Nanoparticles, however, are very tiny (read: microscopic) spheres that can be designed to carry medicine or gene therapies directly to a targeted destination via the vagina. Irvin-Choy is working on engineering these nanoparticles in petri dishes so they can escape the cervical mucus. Think of this substance as the goalie in a pregnant woman’s body — made of fluid, it’s meant to protect the womb from foreign invaders, like potentially harmful bacteria.

N’Dea Irvin Choy said her blog, BME Kween, has been a great way to network with scientists and scientists-in-training from a wide variety of fields.
N’Dea Irvin Choy said her blog, BME Kween, has been a great way to network with scientists and scientists-in-training from a wide variety of fields.

If she is successful in her work, Irvin-Choy’s nanoparticles might one day be used to treat several dangerous conditions experienced by pregnant women, like preeclampsia, a hypertensive state that can be fatal for mom and baby, and various bacterial imbalances that commonly lead to miscarriage.
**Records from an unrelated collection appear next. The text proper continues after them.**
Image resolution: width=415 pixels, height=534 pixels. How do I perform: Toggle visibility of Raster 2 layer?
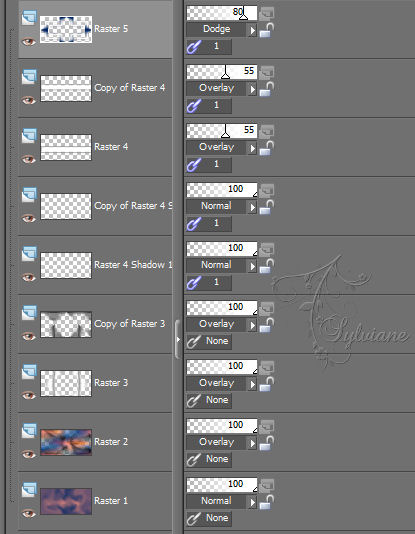coord(29,454)
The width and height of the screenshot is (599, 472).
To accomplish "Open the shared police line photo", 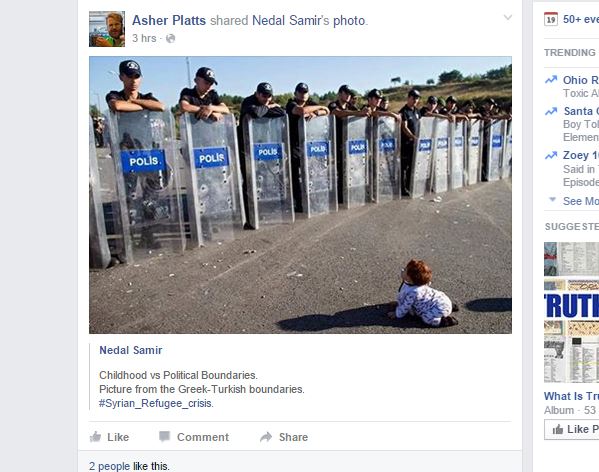I will click(x=300, y=195).
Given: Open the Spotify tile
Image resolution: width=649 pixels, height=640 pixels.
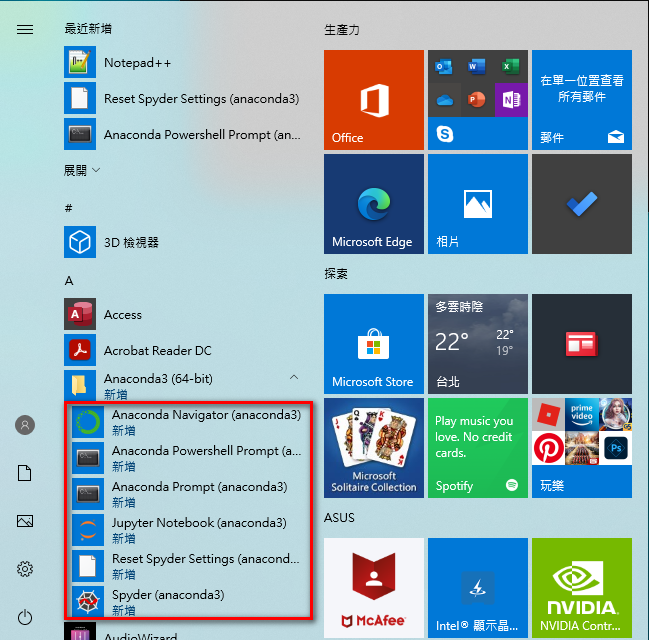Looking at the screenshot, I should click(x=478, y=448).
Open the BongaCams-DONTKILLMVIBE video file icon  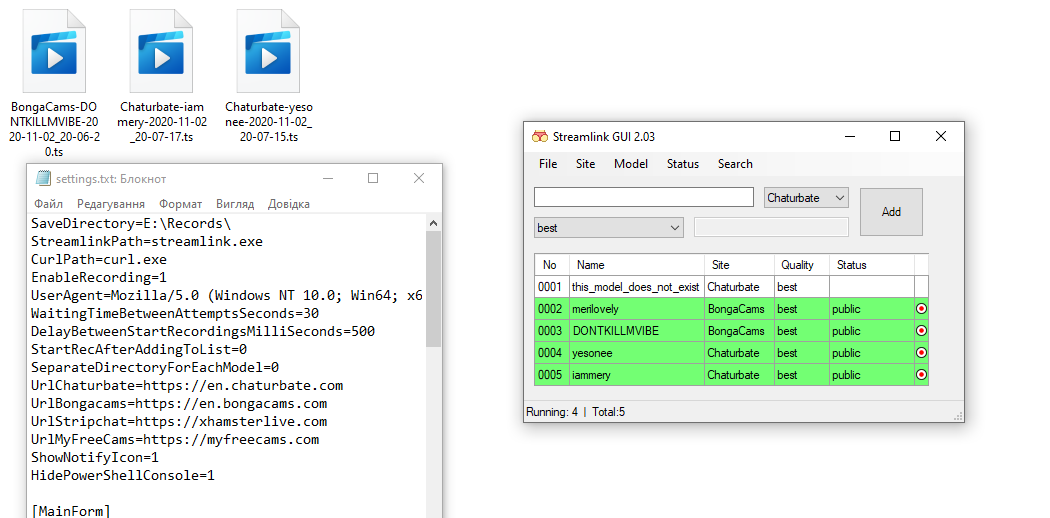tap(54, 51)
These nanoparticles may also be used to treat genetic conditions in utero, such as Fragile X Syndrome, marked by cognitive and developmental impairments.

It’s especially important work, given that the United States has the worst maternal death rate in the developed world, thanks largely to a “hodgepodge of hospital protocols for dealing with potentially fatal complications,” according to a report on National Public Radio. Due to issues of systemic racism, the data is especially dire for pregnant women of color, who experience significantly higher mortality rates, according to the CDC.

“In the U.S., it’s no surprise you can get sued for pretty much anything,” Irvin-Choy said. “So a lot of doctors will halt an entire situation by doing a C-section. This is a very fast procedure, and we do it very well, but it means we don’t know how to actually treat anything, because no one wants to go that far with legal concerns. So there just isn’t a lot of maternal-fetal health research in general and, because of that, the U.S. is severely behind.”

With a little bit of luck and a whole lot of patience, Irvin-Choy hopes to move the needle a bit. Along the way, she will continue blogging about her successes, her failures and — as is often the case with science — those laboratory moments comprising a little bit of both. That experiment that required the fire department three years ago? After much checking and rechecking of the safety protocols, she repeated it sans flames, and the results are set to publish in a scientific journal soon.

“I’m very excited about it,” she said, laughing at the memory. “There’s a rainbow to this story after all.”